In low alloy piping systems, it is recommended to make a PMI of all fittings, whether new or existing.

 Pressure Test
Whenever a piping system or pressure vessel is being tested, special attention should be paid to all
small-bore fittings included in the test.

4. Measures to Reduce Problems

Obvious actions can be taken to reduce the problems experienced with smallbore pipe and
fittings. Good design and construction practices can eliminate potential problems.

The use of small fittings should be kept to a minimum. The use of weldolets, integral
forged fittings and valves will reduce the number of welds between a pipe header or vessel and
first valve, and also result in a more mechanically robust assembly. Schedule 160 socket weld
fittings can be used as standard in severe environments. The higher initial cost of a heavy wall
or forged fitting needs to be balanced against reduced risk and reduced inspection costs. Total
life cost should be considered.

All small fittings should be identified and recorded. This is essential if any form of
monitoring is to be carried out. This would be time consuming if carried out as a discrete job,
but less so if drawings were checked and updated as opportunities arose. Having identified and
recorded all small fittings, a review should be made to determine those which are essential.
The remainder should be removed.

Checking on potential fatigue problems is very dependent on the observation of individual


inspectors. Pipe or equipment located on the end of small fittings may be inadequately
supported from the outset. Even if a support is properly installed originally it can be
subsequently modified for various reasons, frequently with little consultation.
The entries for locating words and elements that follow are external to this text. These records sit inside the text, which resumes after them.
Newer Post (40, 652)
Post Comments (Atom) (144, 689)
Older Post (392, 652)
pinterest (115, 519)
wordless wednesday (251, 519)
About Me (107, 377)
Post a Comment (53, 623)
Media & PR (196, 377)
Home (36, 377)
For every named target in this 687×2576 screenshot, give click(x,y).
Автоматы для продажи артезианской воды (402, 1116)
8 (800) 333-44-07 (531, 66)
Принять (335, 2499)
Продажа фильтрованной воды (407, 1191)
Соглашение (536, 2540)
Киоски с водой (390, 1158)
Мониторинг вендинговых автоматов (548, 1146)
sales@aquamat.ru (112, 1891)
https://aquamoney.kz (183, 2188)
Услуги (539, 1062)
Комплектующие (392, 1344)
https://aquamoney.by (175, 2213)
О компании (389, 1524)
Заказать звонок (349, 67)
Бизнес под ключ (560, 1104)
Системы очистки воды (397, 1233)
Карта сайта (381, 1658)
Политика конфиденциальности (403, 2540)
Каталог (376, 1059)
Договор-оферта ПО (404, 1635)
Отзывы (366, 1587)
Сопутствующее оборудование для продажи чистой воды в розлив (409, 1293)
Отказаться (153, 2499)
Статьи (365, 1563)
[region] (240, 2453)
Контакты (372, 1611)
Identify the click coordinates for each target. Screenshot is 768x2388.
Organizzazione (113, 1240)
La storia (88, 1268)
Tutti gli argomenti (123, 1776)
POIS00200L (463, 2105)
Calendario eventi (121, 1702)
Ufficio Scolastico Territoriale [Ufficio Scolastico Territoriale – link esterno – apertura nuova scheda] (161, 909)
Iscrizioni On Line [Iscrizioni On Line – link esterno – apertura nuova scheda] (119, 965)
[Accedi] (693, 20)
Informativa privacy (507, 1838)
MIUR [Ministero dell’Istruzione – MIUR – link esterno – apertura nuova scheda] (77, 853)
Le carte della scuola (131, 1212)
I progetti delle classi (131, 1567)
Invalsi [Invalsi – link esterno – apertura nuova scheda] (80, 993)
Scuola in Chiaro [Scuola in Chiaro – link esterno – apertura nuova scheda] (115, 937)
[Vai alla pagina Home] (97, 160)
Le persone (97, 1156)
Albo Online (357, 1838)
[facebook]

Vibrations in a
piping system can arise at any time in the life of the plant.

Problems caused by external corrosion of lagged fittings are common, often because not
enough care is taken during installation to preserve a good moisture barrier. Attention should
be given to applying a good anti-corrosion coating to the fittings.

At unit shutdowns all fittings should be blown through or proved clean; this will reduce
the likelihood of internal corrosion, especially in low-point drains.